Wer die Vorgänger-Teile kennt, dürfte sich über den Story-Modus wundern, der einem — ganz ähnlich wie in Naughty Dogs Uncharted-Spielen — im Auswahlmenü zum Schwierigkeitsgrad feilgeboten wird. Wer jedoch erstmal eine Stunde — oder vielleicht auch nur eine halbe — an der Seite Kratos’ und seines Sohnes Atreus verbracht hat, wundert sich hingegen über gar nichts mehr. So stimmig, so fesselnd, so mitreißend — ja, ich bin geneigt “bombastisch” zu schreiben — ist die Präsentation, dass man sich nach kurzer Zeit sehr gut vorstellen könnte, den Controller zur Seite zu legen, sich zurückzulehnen und einfach nur der Interaktion der beiden Protagonisten miteinander und mit ihrer Umwelt zuzusehen.

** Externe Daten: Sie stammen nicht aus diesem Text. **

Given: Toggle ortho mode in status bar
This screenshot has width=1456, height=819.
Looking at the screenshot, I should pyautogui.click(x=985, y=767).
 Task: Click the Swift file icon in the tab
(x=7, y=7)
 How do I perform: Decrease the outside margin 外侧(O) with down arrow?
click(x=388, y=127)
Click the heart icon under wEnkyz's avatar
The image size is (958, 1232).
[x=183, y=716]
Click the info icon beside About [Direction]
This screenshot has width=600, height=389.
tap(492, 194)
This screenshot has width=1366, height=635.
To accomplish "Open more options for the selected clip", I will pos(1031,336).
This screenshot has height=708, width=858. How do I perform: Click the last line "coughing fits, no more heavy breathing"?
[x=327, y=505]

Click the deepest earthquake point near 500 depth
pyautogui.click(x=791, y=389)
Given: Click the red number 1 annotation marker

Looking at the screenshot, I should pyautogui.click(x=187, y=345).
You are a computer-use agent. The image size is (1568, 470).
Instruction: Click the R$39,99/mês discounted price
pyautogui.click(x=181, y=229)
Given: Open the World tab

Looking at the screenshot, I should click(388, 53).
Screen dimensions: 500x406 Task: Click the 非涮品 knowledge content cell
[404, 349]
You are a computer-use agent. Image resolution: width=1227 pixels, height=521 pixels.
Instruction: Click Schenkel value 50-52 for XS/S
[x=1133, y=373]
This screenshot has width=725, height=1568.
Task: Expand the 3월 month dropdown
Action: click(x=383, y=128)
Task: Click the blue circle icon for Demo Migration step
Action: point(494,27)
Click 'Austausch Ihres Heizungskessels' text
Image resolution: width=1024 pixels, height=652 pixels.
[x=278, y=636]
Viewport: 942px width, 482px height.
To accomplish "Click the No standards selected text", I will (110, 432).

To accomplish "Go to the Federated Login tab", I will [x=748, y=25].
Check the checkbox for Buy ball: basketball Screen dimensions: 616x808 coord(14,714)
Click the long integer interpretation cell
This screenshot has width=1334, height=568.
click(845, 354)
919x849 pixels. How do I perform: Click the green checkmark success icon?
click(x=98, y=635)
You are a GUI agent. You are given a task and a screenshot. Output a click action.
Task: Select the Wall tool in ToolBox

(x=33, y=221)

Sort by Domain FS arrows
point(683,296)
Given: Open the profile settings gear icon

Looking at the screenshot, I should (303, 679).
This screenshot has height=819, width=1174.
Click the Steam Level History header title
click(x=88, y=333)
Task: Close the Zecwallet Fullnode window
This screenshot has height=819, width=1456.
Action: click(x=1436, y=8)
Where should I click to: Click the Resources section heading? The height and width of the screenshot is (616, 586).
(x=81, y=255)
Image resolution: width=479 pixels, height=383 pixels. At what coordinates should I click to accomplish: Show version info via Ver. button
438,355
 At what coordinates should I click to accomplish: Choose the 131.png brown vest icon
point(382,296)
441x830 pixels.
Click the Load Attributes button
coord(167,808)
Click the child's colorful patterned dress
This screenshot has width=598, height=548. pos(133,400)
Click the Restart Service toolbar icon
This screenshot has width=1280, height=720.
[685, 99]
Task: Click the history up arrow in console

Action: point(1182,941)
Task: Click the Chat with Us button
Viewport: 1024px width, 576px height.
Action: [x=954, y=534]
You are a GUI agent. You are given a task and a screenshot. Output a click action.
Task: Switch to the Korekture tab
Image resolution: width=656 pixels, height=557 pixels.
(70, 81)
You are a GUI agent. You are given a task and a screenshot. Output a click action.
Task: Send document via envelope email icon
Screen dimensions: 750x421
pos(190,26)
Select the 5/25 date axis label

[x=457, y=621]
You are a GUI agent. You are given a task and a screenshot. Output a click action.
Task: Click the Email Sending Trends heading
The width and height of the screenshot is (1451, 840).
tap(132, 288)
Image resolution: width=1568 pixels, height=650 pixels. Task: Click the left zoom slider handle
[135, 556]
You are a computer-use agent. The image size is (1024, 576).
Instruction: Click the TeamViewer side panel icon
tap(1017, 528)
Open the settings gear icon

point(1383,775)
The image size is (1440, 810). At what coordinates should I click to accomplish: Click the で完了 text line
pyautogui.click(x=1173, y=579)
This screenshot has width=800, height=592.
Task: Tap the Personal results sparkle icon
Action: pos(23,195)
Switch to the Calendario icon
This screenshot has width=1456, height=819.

“Das ist nicht mehr mein God of War!!!”, wird jetzt sicherlich so mancher rufen. Ich sage: Beruhigt Euch, hört mal auf Eure Analplugs als Lollies zu benutzen und atmet mal ganz locker durch die Hose! Denn das hier ist God of War in absoluter Top-Form!
Molo: Bin ganz bei Dir, Christian. Die Eröffnung bis zur ersten Begegnung mit Jörmungandr ist der absolute Wahn. Kann den Hype und die Mega-Entzückung die das neue God of War umfloren ganz gut nachvollziehen. Midgardschlange! Gutes Stichwort ein Detail der exzellenten Präsentation zu loben, nämlich: allein schon das Sound-, insbesondere das Bass-Design massiert einen durchwegs wuschig. Alles was irgendwie mit Kraft verbunden ist — von Weltenschlangen-Sprech, die Drescherei eh, aber auch Türen, Fahrstühle, Einschlagen von Kisten, ja selbst Zupacken beim Klettern — klingt irgendwie satt, wuchtig, derb.
Und der Anfang liefert am laufenden Band. Das Ineinander von Tutorial (gut für God of War-Neulinge wie mich), räumlicher Erkundung, Erzählung, Abwechslung und Steigerung der Gegner ist während der ca. ersten 4-6 Stunden makellos. Es kommt dann die Phase, wo sich die Weltkarte weit öffnet und das Spiel einen mit planlosem Erkunden sowie Nebenmissionen lockt. Hab ich viel gemacht und meine Rosette krampfte bei der Beobachtung, dass God of War aus ‘ner guten Portion Backtracking besteht (halt für Leuz die auf so Krabbelkram Wert legen wie “alle 51 Raben Odins abballern”). Von Souls-Spielen (Bloodborne, Dark Souls 3) geprägt, nehm ich’s gern mit Gegnern auf, die mir’n paar Level über sind, wozu frei Schnauze Herumstromern bei GoW reichlich Gelegenheit bietet.
Die Story selbst hat einige wunderbare Stellen. Mindestens der erste große Story-Bosskampf mit einem schier unkaputtbaren tätowierten Kerl ist ein Meisterstück der Gattung “drücke Knöpfe, damit der Film weiter geht”. Die filmische Seite, Äktschn und Bühnen-Spektakel haben ‘se voll druff, strukturell allerdings ist die Erzählung arg episodisch, wer will, darf klassisch sagen. Die dolle Prämisse “Bring Asche von jüngst verstorbener Gattin zusammen mit Sohn auf höchsten Gipfel” rennt immer wieder plötzlich gegen eine Wand, die überwindbar wird mit Stöckchenbringen (fetch quest) von magischen Gadget.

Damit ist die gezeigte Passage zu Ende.